PROBLEM REQUIREMENTS:
In the material below, the required lines run from the one containing "KONTAKT (404, 2379)" through the one containing "Tiktok (581, 2380)". Copy those lines exactly, ends included, and nothing else.

START RECORD EXTRACTS

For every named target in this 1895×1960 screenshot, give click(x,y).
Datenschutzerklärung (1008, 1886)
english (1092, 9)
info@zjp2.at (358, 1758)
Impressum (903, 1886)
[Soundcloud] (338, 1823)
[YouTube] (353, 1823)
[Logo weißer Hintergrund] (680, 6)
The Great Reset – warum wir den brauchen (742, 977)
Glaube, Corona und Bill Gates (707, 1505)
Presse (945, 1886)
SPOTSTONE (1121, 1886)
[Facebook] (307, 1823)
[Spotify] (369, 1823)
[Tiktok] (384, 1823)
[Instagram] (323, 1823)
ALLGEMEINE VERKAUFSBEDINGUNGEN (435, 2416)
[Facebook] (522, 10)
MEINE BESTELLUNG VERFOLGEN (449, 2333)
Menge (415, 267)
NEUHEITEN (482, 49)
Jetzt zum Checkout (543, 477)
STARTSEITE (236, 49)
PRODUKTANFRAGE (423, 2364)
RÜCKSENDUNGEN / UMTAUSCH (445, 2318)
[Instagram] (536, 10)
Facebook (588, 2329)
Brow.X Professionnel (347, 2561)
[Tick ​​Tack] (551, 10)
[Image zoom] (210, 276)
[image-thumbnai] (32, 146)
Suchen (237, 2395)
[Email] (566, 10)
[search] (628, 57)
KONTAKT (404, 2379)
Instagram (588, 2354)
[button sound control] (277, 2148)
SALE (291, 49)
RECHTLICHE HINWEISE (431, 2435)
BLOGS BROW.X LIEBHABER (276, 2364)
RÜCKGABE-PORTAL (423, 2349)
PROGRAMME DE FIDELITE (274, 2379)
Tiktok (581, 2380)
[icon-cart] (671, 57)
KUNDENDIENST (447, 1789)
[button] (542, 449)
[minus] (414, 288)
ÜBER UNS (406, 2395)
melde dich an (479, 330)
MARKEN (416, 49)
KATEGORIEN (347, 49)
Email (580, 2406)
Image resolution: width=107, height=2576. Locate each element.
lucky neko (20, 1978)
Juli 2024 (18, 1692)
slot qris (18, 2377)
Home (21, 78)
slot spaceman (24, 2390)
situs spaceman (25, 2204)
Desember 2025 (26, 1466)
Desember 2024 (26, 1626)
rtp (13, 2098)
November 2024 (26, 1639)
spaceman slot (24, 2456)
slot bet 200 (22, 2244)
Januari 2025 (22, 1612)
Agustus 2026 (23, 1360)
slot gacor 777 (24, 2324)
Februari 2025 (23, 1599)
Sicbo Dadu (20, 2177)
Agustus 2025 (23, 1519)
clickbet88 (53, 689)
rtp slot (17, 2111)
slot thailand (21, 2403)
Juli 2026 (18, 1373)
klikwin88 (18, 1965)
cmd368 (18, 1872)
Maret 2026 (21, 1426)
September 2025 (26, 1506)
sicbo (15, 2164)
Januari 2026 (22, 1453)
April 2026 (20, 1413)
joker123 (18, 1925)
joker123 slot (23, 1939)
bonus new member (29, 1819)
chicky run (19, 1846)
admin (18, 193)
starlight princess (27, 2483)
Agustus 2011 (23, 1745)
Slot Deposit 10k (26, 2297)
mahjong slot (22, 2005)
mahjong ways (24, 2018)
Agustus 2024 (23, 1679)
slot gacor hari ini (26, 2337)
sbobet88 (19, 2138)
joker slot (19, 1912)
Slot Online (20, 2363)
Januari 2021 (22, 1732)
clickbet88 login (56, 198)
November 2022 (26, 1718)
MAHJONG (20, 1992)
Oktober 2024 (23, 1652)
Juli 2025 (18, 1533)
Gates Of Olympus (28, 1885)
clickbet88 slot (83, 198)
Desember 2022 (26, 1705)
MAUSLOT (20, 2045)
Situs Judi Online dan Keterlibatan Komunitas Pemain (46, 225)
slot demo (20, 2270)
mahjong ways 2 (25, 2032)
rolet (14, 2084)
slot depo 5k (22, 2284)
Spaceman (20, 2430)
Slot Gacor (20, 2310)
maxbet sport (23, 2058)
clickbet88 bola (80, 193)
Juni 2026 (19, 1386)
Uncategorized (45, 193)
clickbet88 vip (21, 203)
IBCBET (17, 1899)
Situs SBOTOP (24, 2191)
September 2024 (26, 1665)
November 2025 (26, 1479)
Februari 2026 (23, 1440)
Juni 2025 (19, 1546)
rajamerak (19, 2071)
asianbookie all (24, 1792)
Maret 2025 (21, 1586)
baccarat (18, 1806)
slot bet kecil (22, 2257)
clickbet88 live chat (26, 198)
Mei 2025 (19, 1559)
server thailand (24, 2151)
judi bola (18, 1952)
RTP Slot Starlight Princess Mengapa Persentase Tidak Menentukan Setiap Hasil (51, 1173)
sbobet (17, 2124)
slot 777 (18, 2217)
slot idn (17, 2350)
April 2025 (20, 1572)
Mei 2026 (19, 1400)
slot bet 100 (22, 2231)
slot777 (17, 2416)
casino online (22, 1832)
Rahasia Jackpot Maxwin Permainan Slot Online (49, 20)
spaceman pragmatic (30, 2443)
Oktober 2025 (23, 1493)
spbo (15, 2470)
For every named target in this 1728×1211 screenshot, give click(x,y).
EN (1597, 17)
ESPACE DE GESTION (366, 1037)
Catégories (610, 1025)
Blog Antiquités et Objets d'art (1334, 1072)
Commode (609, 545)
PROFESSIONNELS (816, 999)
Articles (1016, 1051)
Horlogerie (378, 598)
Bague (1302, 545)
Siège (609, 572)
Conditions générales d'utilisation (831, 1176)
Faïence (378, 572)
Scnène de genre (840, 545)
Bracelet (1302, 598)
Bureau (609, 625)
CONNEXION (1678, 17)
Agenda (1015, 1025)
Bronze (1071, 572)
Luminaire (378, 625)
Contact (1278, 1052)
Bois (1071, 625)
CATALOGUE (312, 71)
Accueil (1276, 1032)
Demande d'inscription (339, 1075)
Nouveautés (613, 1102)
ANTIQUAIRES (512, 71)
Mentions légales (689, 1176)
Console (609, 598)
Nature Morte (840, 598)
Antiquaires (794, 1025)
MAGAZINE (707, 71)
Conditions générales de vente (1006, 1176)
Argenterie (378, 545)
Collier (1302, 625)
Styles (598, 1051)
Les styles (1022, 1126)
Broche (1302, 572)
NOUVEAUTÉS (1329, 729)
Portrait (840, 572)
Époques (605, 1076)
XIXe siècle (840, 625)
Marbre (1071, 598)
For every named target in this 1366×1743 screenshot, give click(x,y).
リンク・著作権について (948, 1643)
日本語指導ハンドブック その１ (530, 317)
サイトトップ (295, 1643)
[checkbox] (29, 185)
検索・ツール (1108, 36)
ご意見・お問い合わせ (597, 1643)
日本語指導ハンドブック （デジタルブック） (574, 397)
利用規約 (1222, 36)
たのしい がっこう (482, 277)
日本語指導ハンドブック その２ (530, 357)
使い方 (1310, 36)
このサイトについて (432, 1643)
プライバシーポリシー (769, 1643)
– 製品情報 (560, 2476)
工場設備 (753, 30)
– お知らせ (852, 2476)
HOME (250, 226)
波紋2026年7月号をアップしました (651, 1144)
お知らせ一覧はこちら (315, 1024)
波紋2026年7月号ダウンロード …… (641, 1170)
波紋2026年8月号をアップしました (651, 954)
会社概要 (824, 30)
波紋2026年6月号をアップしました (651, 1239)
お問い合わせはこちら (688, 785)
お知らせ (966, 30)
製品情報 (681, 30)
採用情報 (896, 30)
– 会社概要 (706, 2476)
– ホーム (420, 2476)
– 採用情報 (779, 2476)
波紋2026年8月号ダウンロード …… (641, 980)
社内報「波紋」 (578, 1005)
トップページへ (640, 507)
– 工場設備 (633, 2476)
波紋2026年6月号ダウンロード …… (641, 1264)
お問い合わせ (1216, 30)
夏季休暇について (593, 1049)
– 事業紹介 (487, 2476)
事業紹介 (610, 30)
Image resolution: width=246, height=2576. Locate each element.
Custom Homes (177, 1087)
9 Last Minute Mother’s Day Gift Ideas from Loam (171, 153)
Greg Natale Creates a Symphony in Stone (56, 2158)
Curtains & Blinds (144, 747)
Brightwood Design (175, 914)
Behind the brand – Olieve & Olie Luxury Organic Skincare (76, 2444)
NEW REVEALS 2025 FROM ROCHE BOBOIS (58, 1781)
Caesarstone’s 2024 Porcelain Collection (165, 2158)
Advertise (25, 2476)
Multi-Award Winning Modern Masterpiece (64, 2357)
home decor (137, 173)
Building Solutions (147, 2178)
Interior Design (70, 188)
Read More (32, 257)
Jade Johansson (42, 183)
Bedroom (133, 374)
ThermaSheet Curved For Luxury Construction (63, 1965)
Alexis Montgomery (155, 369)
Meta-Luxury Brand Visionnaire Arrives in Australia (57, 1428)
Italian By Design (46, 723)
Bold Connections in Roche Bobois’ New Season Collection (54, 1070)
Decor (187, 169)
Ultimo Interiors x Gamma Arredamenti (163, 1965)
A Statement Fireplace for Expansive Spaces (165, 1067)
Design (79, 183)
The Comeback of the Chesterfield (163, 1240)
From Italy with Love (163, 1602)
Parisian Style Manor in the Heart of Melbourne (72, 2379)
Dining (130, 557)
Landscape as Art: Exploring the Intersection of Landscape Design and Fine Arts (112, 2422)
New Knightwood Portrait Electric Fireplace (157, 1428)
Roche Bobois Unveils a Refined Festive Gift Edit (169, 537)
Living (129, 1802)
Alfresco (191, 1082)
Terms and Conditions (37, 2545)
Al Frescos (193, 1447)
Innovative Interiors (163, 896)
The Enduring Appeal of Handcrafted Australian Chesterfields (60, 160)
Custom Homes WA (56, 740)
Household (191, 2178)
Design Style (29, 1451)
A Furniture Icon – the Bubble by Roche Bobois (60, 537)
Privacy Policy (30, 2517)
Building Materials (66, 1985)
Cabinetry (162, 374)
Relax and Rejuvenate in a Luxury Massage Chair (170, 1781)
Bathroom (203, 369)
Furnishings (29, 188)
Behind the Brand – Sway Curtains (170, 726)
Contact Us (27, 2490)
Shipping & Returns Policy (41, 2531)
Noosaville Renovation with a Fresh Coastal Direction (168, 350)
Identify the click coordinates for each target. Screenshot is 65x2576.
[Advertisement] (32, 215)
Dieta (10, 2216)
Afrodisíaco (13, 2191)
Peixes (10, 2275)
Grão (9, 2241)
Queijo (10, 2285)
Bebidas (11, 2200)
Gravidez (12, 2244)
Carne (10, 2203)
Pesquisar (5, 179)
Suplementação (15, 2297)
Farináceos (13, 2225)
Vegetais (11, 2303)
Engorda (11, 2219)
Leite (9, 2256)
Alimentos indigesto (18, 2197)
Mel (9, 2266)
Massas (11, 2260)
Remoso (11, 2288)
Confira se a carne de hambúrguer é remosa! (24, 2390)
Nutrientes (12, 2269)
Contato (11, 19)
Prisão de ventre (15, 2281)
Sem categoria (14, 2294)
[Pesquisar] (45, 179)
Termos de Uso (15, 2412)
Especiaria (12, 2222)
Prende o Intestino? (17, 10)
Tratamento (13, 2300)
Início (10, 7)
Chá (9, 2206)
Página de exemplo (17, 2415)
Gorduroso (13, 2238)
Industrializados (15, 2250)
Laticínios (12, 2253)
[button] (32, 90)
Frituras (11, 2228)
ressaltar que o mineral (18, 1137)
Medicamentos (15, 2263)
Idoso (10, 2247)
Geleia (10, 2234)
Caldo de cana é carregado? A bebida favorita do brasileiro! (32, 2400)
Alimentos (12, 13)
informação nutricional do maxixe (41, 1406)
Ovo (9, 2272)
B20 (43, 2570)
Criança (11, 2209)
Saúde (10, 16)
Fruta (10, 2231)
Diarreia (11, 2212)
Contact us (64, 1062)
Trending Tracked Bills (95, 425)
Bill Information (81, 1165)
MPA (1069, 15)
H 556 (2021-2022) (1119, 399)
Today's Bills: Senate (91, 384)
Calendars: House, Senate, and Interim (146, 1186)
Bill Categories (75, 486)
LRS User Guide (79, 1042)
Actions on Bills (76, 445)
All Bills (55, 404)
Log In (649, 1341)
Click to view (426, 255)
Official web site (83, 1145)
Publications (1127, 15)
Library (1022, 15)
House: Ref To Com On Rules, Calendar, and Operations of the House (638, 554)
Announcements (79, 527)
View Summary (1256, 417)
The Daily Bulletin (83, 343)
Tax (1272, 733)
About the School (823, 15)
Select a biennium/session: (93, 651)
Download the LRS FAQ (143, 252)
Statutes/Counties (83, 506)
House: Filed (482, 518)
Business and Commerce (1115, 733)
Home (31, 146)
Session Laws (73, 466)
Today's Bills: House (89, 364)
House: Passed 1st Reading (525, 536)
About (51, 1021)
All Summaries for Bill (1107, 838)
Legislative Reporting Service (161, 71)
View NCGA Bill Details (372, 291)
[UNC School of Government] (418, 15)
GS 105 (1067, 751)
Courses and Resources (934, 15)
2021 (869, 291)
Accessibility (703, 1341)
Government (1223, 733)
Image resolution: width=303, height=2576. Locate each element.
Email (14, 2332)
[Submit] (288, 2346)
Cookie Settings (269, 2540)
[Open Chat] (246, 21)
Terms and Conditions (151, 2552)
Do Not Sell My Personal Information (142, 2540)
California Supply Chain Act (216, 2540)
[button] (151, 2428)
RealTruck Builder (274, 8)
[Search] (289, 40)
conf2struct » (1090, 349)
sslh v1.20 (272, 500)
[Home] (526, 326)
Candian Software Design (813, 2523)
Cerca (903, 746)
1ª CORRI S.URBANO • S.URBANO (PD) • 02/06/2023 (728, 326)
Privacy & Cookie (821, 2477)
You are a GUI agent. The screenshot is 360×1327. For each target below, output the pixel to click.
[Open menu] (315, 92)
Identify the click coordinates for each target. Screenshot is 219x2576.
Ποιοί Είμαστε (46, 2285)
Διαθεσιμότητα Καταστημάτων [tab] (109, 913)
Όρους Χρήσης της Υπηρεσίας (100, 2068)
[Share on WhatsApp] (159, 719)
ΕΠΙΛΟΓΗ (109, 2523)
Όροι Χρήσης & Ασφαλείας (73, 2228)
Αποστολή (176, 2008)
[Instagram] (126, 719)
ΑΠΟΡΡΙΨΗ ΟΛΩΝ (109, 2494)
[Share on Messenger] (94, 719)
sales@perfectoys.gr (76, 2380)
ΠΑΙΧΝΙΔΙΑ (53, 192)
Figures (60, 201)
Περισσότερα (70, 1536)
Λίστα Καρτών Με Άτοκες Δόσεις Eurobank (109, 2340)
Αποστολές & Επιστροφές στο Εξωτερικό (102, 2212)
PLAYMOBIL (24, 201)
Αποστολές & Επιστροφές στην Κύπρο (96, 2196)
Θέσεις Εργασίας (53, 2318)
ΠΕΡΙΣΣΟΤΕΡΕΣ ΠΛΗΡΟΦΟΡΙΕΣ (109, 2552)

END RECORD EXTRACTS

TASK RESULT:
KONTAKT (404, 2379)
Instagram (588, 2354)
[button sound control] (277, 2148)
SALE (291, 49)
RECHTLICHE HINWEISE (431, 2435)
BLOGS BROW.X LIEBHABER (276, 2364)
RÜCKGABE-PORTAL (423, 2349)
PROGRAMME DE FIDELITE (274, 2379)
Tiktok (581, 2380)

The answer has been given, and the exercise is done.